Çizginizle ilgili Tomris Uyar’ın çok hoş bir yorumu var: "Tan'ın karikatürlerinin en büyük özelliği gündelik yaşamda ilk akla gelmeyen bir 'somut'u yakalayıp soyutlaması, alabildiğine inceltip insanoğlunun evrensel serüveni içindeki hafif hüzün verici yerine oturtmasıdır." Bu yorumu siz nasıl değerlendirirsiniz?
Değerli yazar Tomris Uyar’ın bu yorumunu okuduğumda hem çok hoşlanmıştım hem de çizdiklerimdeki bu özelliğe dikkat etmesi, benim de yaptıklarıma bir kez daha bakmama ve daha net fark etmeme neden olmuştu. Bu sorunuzun onu hatırlamamıza vesile olması da güzeldi.
Sergide bir de sizin yaptığınız, manşetinde “Gazete Gazetecilerindir. Yüz yılda bir yayınlanır.” yazan bir GAZETE var. O nasıl oluştu?
Sergide bu konularda 50 kadar çizim var. Bir gazete de ben yapayım, dedim. SEKA, kâğıt üretiminin yok edilmesi, dışa bağımlılık, diğer kâğıt sorunları, zamlar vs. gibi konularda büyük gazetelerde, son zamanlarda yer alan yazı ve başlık kesiklerinden bir baş sayfa yaptım, sergiye astım.
Bu gazetenin künyesinde yer alan, sorduğunuz ifadelerden ilki, bir büyük gazetenin bayraklı manşetinden kinaye, diğeri sanıyorum daha önce görmüş olabileceğim bir mizah yayınından aklımda kalmıştır.
Eski yıllardan bu yana, her sabah uyanır uyanmaz sokağa fırlar gazetelerimi alıp eve, yani çalışma masama dönerdim. Günüm böyle başlardı. Son zamanlarda eve aldığım gazeteleri, bazen ertesi gün katını bile açmadan masada unuttuğumu görüyorum. Ama tam o sırada dijital medya ekranında müzik eşliğinde günün haberleri art arda geçmeye başlıyor.
“GAZETE” sergisi, Terziler Sinagogu’nda
Galata’da bulunan Schneidertemple, Yahudilerin bir kolu olan Aşkenaz topluluğuna ait bir sinagog. Aşkenazlar Doğu ve Orta Avrupa kökenli bir topluluk.
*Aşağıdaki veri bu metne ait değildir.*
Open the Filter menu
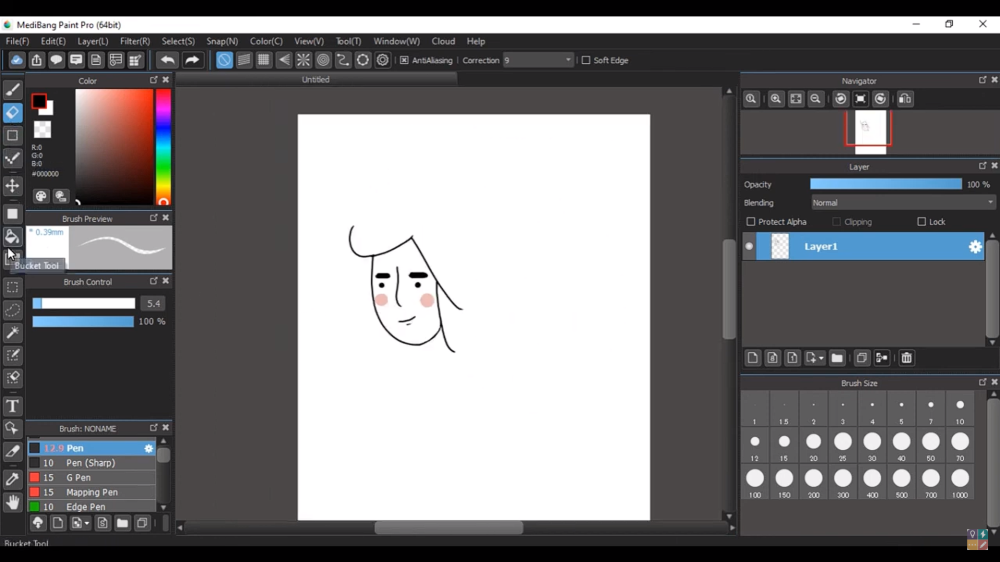 tap(135, 41)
Sinagog o zamanki Terziler Birliği tarafından yaptırılmış. Galata’da bir dönem bir lonca oluşturacak kadar çok sayıda terzi vardı.
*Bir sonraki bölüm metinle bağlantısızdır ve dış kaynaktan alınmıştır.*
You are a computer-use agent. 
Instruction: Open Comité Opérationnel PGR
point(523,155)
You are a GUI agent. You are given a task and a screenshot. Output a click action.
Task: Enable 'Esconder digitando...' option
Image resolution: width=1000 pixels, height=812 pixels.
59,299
Özel Avusturya Sen Jorj Hastanesi'nin arkasında, Felek Sokağı üzerinde bulunan sinagog, cemaatinin azalması nedeniyle 1960'larda kapatıldı. Bir süre kullanım dışı kalan sinagog, 1998 yılında bir sanat galerisi hâline getirildi. 24 yıldır sanat galerisi olarak yüzlerce sergiye ev sahipliği yapıyor.
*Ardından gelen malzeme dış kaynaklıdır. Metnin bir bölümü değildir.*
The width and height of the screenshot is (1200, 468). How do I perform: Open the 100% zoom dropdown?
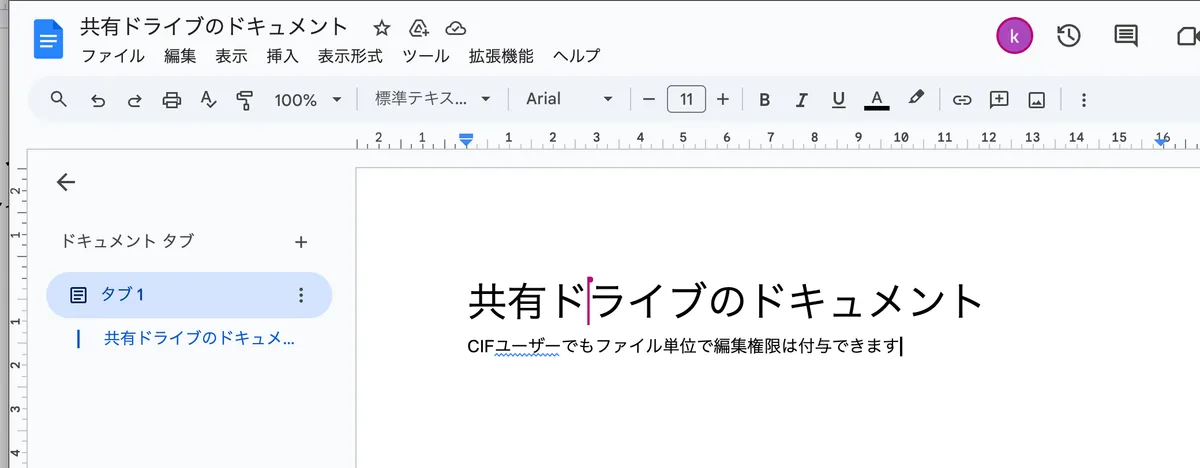(x=308, y=100)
Bu güzel mekân bugünlerde Tan Oral’ın “GAZETE” adlı sergisini konuk ediyor. Sergideki çizgiler genelde çuvaldız misali önce gazeteciyi eleştirirken, bir yandan da uğradığı baskılar ve karşılaştığı şiddet karşısında onu savunuyor, gazetenin okunduktan sonra kullanım alanları da çizgiye yansıyor.
“GAZETE” sergisi Schneidertempel Sanat Merkezi-Galata’da 06 Şubat 2022 tarihine kadar gezilebilir.
Neredeyse iki yüzyıl boyunca günlük hayatın bir parçası olan “GAZETE”yi ve “Gazete Kâğıdını” gerçekten çok sevdik!